## To do:
Could you retype all of the entries exactly, without their pictures?

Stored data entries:
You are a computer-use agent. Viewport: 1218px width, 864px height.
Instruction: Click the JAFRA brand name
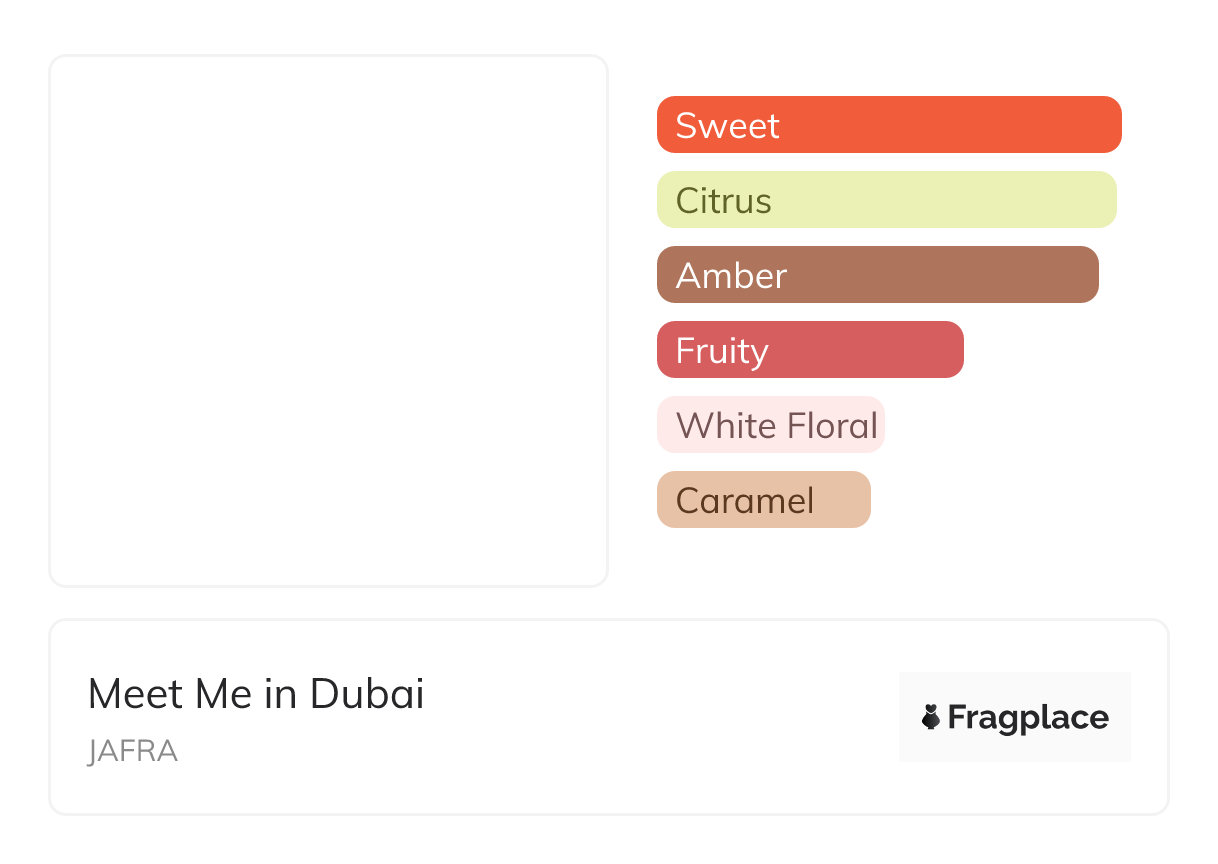[133, 751]
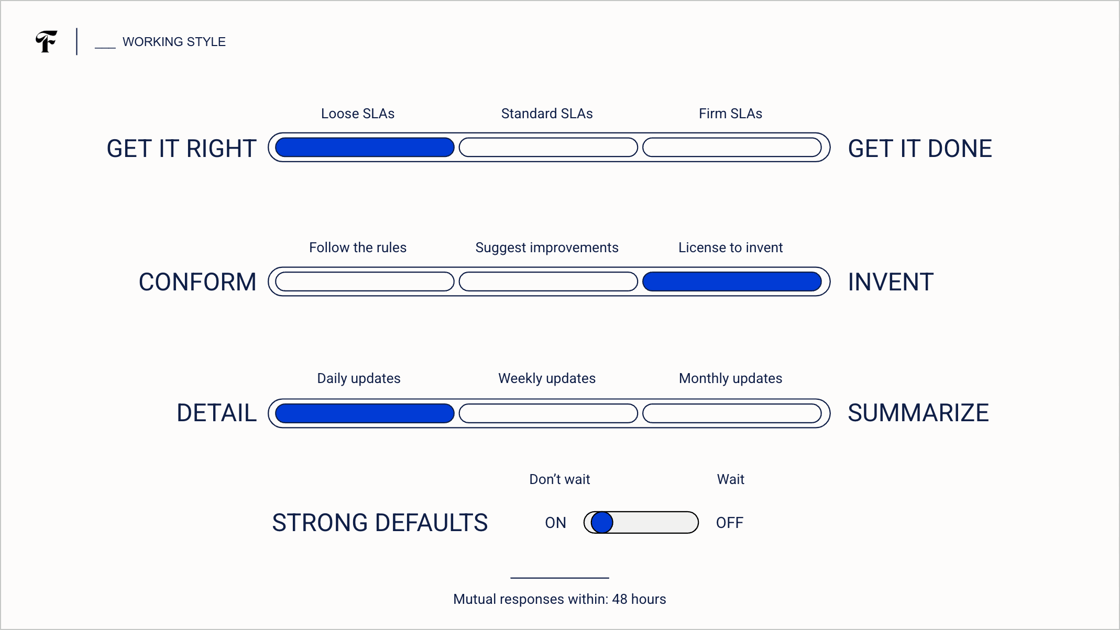The image size is (1120, 630).
Task: Select the Weekly updates segment
Action: tap(549, 413)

## Response area:
You are a computer-use agent. Viewport: 1218px width, 864px height.
Instruction: Click the JAFRA brand name
[133, 751]
The image size is (1120, 630).
Task: Select the Weekly updates segment
Action: tap(549, 413)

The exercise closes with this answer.